Fuori sotto una tettoia era riparata una motoslitta per l’inverno e quando voleva andare in città chiamava via radio l’aereo.
Era proprietario di una zona immensa con un lago grandissimo che portava il suo nome.
Il recinto per il raduno delle mandrie di renne era talmente vasto che per non perdere tempo ad aggirarlo per andare a caccia in quella zona abbiamo preferito salire la staccionata ed attraversarlo.
Ci ha raccontato che, al tempo della guerra tra Finlandia e Russia, una sera d’inverno, di rientro dal suo reparto per una licenza a casa nei pressi del suo villaggio, sentì il richiamo della civetta.

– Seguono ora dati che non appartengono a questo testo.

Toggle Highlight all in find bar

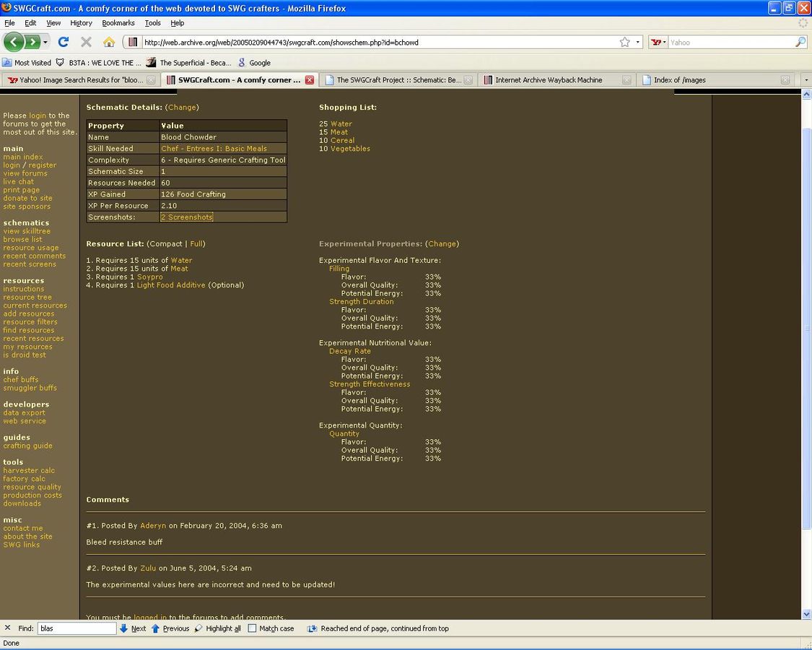coord(218,628)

Abituato da lappone ai suoni della foresta subito ragionò: ”E’ inverno, la civetta non c’è”.
Capì al volo che si trattava di un’imboscata.
In realtà il suo villaggio era stato attaccato da una pattuglia russa, raso al suolo e ammazzati tutti gli abitanti.
Messosi in allarme e capito la gravità del momento, si è messo alla caccia dei soldati ed uno ad uno li ha abbattuti tutti.
Era un grande vecchio, rimasto attaccato ai tempi difficili della sua gioventù.
Sono trascorsi ormai più di vent’anni da quando l’ho conosciuto ma non lo dimentico.